Curitiba - A produção industrial do Paraná ficou abaixo da média nacional no acumulado do ano (entre janeiro e maio) se comparado ao mesmo período do ano anterior. A conclusão é da Pesquisa Industrial Mensal do Instituto Brasileiro de Geografia e Estatística (IBGE), divulgada ontem. Enquanto a média nacional foi de crescimento de produção industrial de 7,8%, o Paraná cresceu apenas 6,4%. Ficaram acima da média nacional os Estados do Amazonas (20,7%), Goiás (13,6%), São Paulo (11,7%), Santa Catarina (11,3%), Bahia (11%), Pernambuco (10,4%) e Ceará (9,4%).
A amostra do mês de maio pesquisou no Paraná 136 produtos industrializados. Se comparado apenas o mês de maio de 2004 com maio do ano passado, o Paraná teve um crescimento de 2,4%. No acumulado do ano, o Estado teve crescimento de 6,4% e nos últimos 12 meses de 6,3%. Na taxa global, tiveram os melhores índices de produção no mês de maio os seguintes setores: indústria geral (2,4%), bebidas (2%), madeira (19,9%), papel e celulose (22,3%), edição e impressão (66,4%), borracha e plástico (6,2%), produtos de metal (11,7%), veículos automotores (21,2%) e mobiliário (14,2%). Tiveram queda de produção: alimentos (-6,3%) e refino de petróleo (-30,9%).
''A performance positiva desses setores é explicada, sobretudo, pela maior produção de caminhões com motor a diesel, livros, brochuras e impressos didáticos'', avaliou o diretor técnico do IBGE do Paraná, Sinval Dias dos Santos. O crescimento da produção de caminhões teria relação com a demanda do setor agroindustrial, impulsionada pelas exportações. No acumulado do ano, tiveram os maiores crescimentos as indústrias de veículos automotores (24,3%), madeira (23,4%), edição e impressão (25,6%) e alimentos (5,3%). As maiores quedas foram verificadas na indústria de refino de petróleo e produção de álcool (-11,3%).

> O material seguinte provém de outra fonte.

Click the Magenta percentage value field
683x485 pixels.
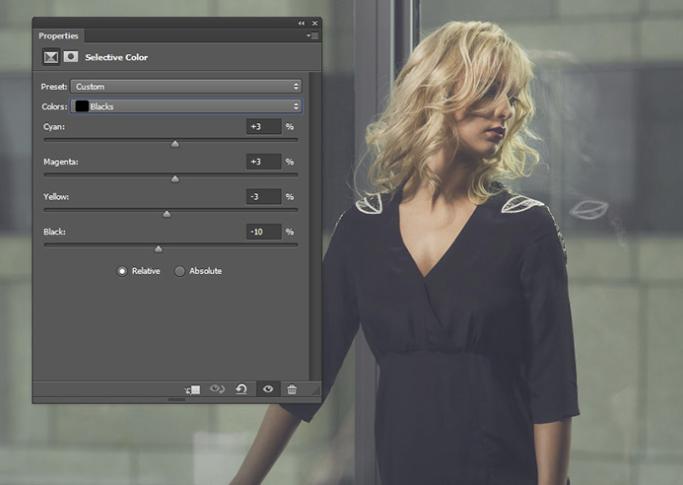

O único estado que teve queda na produção industrial foi o Rio de Janeiro (-0,7%) que teve queda no acumulado dos primeiros cinco meses do ano, se comparado ao mesmo período do ano anterior. A queda foi influenciada principalmente pelo desempenho negativo da indústria extrativista por causa de paralisações programadas para manutenção de plataformas de extração de petróleo.